╔══
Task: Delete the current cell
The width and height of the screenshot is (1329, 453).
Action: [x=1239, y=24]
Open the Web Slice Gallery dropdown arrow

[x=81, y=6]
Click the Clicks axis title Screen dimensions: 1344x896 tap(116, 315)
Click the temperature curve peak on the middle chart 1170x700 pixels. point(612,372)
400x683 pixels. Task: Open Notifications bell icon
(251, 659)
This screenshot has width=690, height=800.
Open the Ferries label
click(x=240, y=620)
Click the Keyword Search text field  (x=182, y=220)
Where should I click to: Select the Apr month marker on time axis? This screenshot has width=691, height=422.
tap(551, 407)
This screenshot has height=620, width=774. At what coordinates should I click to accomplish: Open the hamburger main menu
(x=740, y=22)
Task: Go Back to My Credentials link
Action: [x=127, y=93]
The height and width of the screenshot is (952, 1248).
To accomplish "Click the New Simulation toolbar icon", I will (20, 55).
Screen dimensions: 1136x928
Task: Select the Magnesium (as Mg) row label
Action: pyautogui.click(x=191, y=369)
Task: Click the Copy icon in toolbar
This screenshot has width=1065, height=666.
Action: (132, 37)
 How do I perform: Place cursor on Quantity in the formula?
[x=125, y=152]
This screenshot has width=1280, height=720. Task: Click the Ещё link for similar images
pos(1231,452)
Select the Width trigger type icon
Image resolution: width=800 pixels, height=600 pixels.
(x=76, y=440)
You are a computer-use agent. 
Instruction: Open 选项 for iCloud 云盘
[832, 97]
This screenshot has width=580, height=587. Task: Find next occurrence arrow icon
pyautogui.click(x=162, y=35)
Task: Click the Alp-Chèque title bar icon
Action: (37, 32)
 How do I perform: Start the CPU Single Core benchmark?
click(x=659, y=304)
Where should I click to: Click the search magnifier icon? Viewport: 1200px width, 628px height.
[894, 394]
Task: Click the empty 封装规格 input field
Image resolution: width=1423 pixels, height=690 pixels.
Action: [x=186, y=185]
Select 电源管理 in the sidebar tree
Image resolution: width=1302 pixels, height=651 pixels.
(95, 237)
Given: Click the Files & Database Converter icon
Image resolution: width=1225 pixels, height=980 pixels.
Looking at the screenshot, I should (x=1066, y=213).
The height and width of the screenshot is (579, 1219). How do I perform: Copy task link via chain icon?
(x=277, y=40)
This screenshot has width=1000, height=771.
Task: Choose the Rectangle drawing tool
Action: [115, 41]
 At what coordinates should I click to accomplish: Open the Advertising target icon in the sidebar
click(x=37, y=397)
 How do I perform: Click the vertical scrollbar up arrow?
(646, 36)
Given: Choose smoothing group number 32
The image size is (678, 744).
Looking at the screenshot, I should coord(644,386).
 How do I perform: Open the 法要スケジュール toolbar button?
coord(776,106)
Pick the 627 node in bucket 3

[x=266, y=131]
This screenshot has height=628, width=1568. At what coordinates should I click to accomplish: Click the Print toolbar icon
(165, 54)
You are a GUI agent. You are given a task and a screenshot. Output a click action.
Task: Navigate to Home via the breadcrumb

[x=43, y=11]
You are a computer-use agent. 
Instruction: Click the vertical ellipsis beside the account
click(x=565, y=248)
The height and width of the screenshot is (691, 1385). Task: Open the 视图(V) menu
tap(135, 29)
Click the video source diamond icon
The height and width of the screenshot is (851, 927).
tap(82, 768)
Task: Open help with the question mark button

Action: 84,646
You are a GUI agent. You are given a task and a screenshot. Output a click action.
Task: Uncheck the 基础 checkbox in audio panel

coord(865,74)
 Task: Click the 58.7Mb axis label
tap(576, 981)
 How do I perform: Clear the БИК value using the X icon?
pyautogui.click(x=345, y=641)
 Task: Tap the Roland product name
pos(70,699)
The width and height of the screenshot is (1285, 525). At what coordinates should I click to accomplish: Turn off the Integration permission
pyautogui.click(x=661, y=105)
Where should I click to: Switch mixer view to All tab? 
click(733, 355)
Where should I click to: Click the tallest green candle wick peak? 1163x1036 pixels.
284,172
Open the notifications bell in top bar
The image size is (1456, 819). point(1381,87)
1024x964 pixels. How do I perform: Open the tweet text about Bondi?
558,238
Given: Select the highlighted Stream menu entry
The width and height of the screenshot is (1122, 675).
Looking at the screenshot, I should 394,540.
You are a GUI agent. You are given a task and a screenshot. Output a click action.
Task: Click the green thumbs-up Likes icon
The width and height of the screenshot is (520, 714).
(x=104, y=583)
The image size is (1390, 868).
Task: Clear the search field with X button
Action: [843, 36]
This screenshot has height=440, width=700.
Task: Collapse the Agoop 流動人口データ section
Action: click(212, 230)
╚══
→ WHAT TO DO:
The records above are to be output in full and without error.

→ TASK ANSWER:
Task: Delete the current cell
The width and height of the screenshot is (1329, 453).
Action: [x=1239, y=24]
Open the Web Slice Gallery dropdown arrow

[x=81, y=6]
Click the Clicks axis title Screen dimensions: 1344x896 tap(116, 315)
Click the temperature curve peak on the middle chart 1170x700 pixels. point(612,372)
400x683 pixels. Task: Open Notifications bell icon
(251, 659)
This screenshot has width=690, height=800.
Open the Ferries label
click(x=240, y=620)
Click the Keyword Search text field  (x=182, y=220)
Where should I click to: Select the Apr month marker on time axis? This screenshot has width=691, height=422.
tap(551, 407)
This screenshot has height=620, width=774. At what coordinates should I click to accomplish: Open the hamburger main menu
(x=740, y=22)
Task: Go Back to My Credentials link
Action: [x=127, y=93]
The height and width of the screenshot is (952, 1248).
To accomplish "Click the New Simulation toolbar icon", I will (20, 55).
Screen dimensions: 1136x928
Task: Select the Magnesium (as Mg) row label
Action: pyautogui.click(x=191, y=369)
Task: Click the Copy icon in toolbar
This screenshot has width=1065, height=666.
Action: (132, 37)
 How do I perform: Place cursor on Quantity in the formula?
[x=125, y=152]
This screenshot has width=1280, height=720. Task: Click the Ещё link for similar images
pos(1231,452)
Select the Width trigger type icon
Image resolution: width=800 pixels, height=600 pixels.
(x=76, y=440)
You are a computer-use agent. 
Instruction: Open 选项 for iCloud 云盘
[832, 97]
This screenshot has width=580, height=587. Task: Find next occurrence arrow icon
pyautogui.click(x=162, y=35)
Task: Click the Alp-Chèque title bar icon
Action: (37, 32)
 How do I perform: Start the CPU Single Core benchmark?
click(x=659, y=304)
Where should I click to: Click the search magnifier icon? Viewport: 1200px width, 628px height.
[894, 394]
Task: Click the empty 封装规格 input field
Image resolution: width=1423 pixels, height=690 pixels.
Action: [x=186, y=185]
Select 电源管理 in the sidebar tree
Image resolution: width=1302 pixels, height=651 pixels.
(95, 237)
Given: Click the Files & Database Converter icon
Image resolution: width=1225 pixels, height=980 pixels.
Looking at the screenshot, I should (x=1066, y=213).
The height and width of the screenshot is (579, 1219). How do I perform: Copy task link via chain icon?
(x=277, y=40)
This screenshot has width=1000, height=771.
Task: Choose the Rectangle drawing tool
Action: [115, 41]
 At what coordinates should I click to accomplish: Open the Advertising target icon in the sidebar
click(x=37, y=397)
 How do I perform: Click the vertical scrollbar up arrow?
(646, 36)
Given: Choose smoothing group number 32
The image size is (678, 744).
Looking at the screenshot, I should coord(644,386).
 How do I perform: Open the 法要スケジュール toolbar button?
coord(776,106)
Pick the 627 node in bucket 3

[x=266, y=131]
This screenshot has height=628, width=1568. At what coordinates should I click to accomplish: Click the Print toolbar icon
(165, 54)
You are a GUI agent. You are given a task and a screenshot. Output a click action.
Task: Navigate to Home via the breadcrumb

[x=43, y=11]
You are a computer-use agent. 
Instruction: Click the vertical ellipsis beside the account
click(x=565, y=248)
The height and width of the screenshot is (691, 1385). Task: Open the 视图(V) menu
tap(135, 29)
Click the video source diamond icon
The height and width of the screenshot is (851, 927).
tap(82, 768)
Task: Open help with the question mark button

Action: 84,646
You are a GUI agent. You are given a task and a screenshot. Output a click action.
Task: Uncheck the 基础 checkbox in audio panel

coord(865,74)
 Task: Click the 58.7Mb axis label
tap(576, 981)
 How do I perform: Clear the БИК value using the X icon?
pyautogui.click(x=345, y=641)
 Task: Tap the Roland product name
pos(70,699)
The width and height of the screenshot is (1285, 525). At what coordinates should I click to accomplish: Turn off the Integration permission
pyautogui.click(x=661, y=105)
Where should I click to: Switch mixer view to All tab? 
click(733, 355)
Where should I click to: Click the tallest green candle wick peak? 1163x1036 pixels.
284,172
Open the notifications bell in top bar
The image size is (1456, 819). point(1381,87)
1024x964 pixels. How do I perform: Open the tweet text about Bondi?
558,238
Given: Select the highlighted Stream menu entry
The width and height of the screenshot is (1122, 675).
Looking at the screenshot, I should 394,540.
You are a GUI agent. You are given a task and a screenshot. Output a click action.
Task: Click the green thumbs-up Likes icon
The width and height of the screenshot is (520, 714).
(x=104, y=583)
The image size is (1390, 868).
Task: Clear the search field with X button
Action: [843, 36]
This screenshot has height=440, width=700.
Task: Collapse the Agoop 流動人口データ section
Action: click(212, 230)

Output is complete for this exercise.